**WORK REQUIRED**
Pick out each line of the records in which the word "width" appears.

**INPUT DATA**

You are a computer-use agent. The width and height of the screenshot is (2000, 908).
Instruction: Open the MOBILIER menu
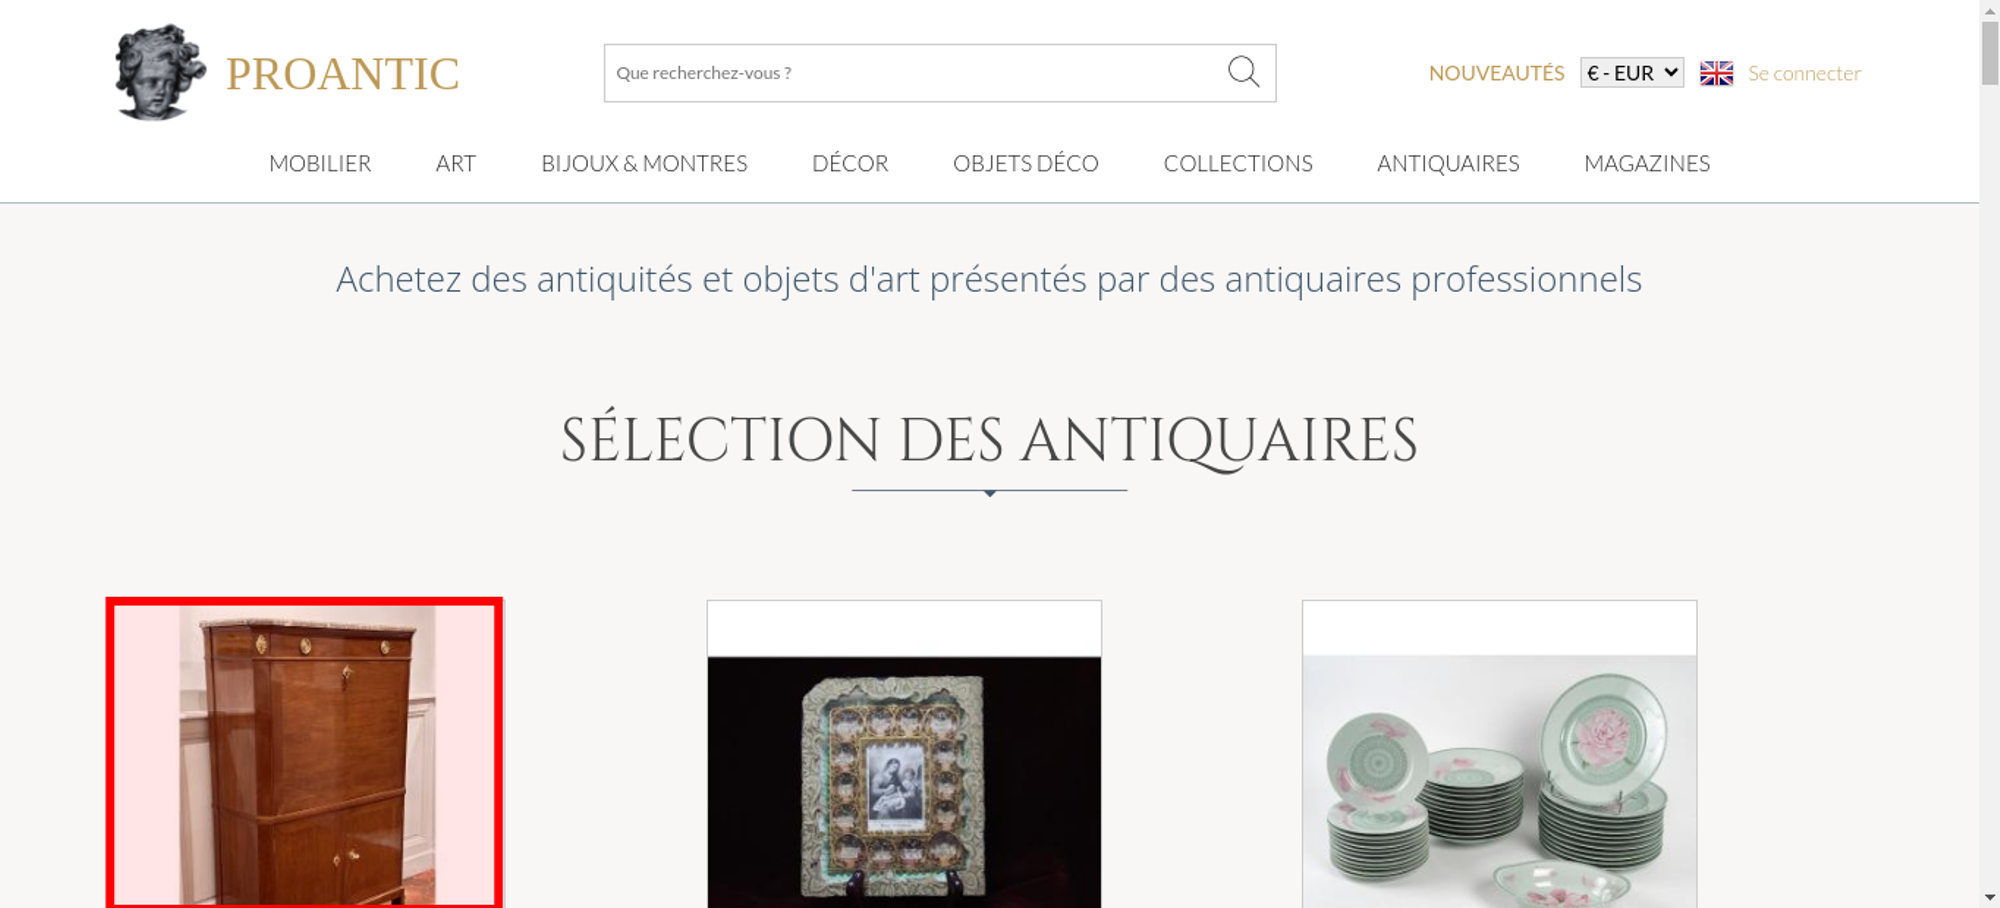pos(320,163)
==
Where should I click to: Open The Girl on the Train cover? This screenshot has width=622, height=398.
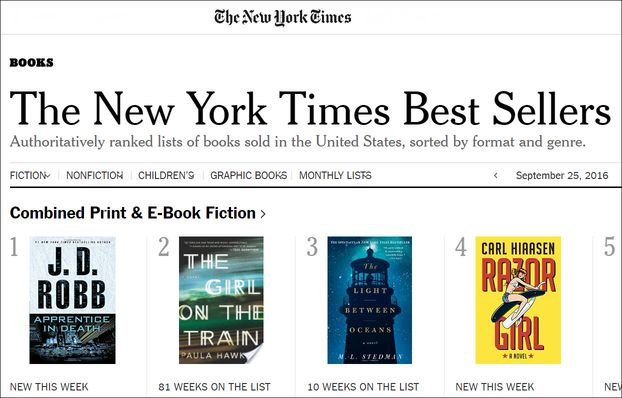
...
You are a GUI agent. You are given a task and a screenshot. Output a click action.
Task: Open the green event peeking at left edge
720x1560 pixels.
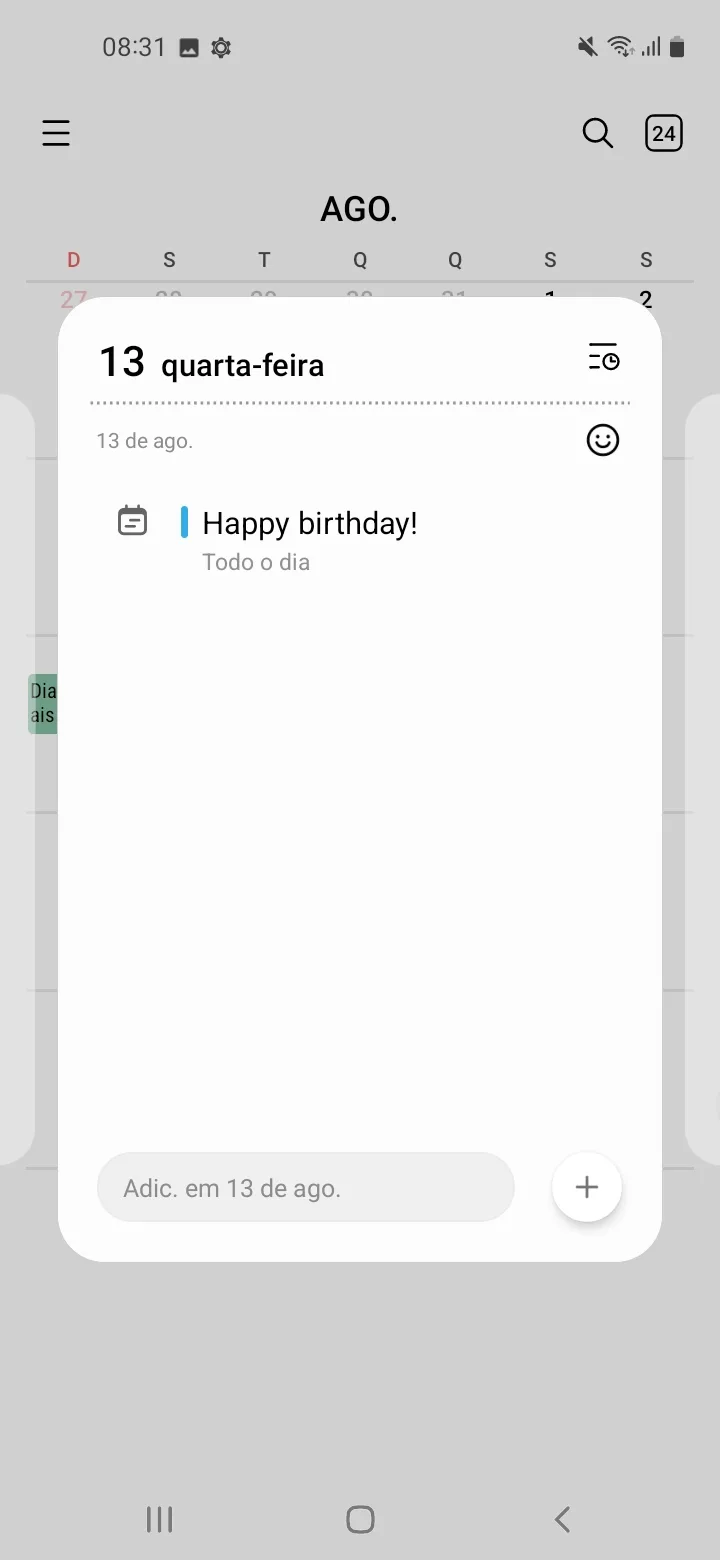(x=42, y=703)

**EXERCISE RESPONSE**
You are a computer-use agent. The width and height of the screenshot is (2000, 908).
Where should I click to: Open The Girl on the Train cover? This screenshot has width=622, height=398.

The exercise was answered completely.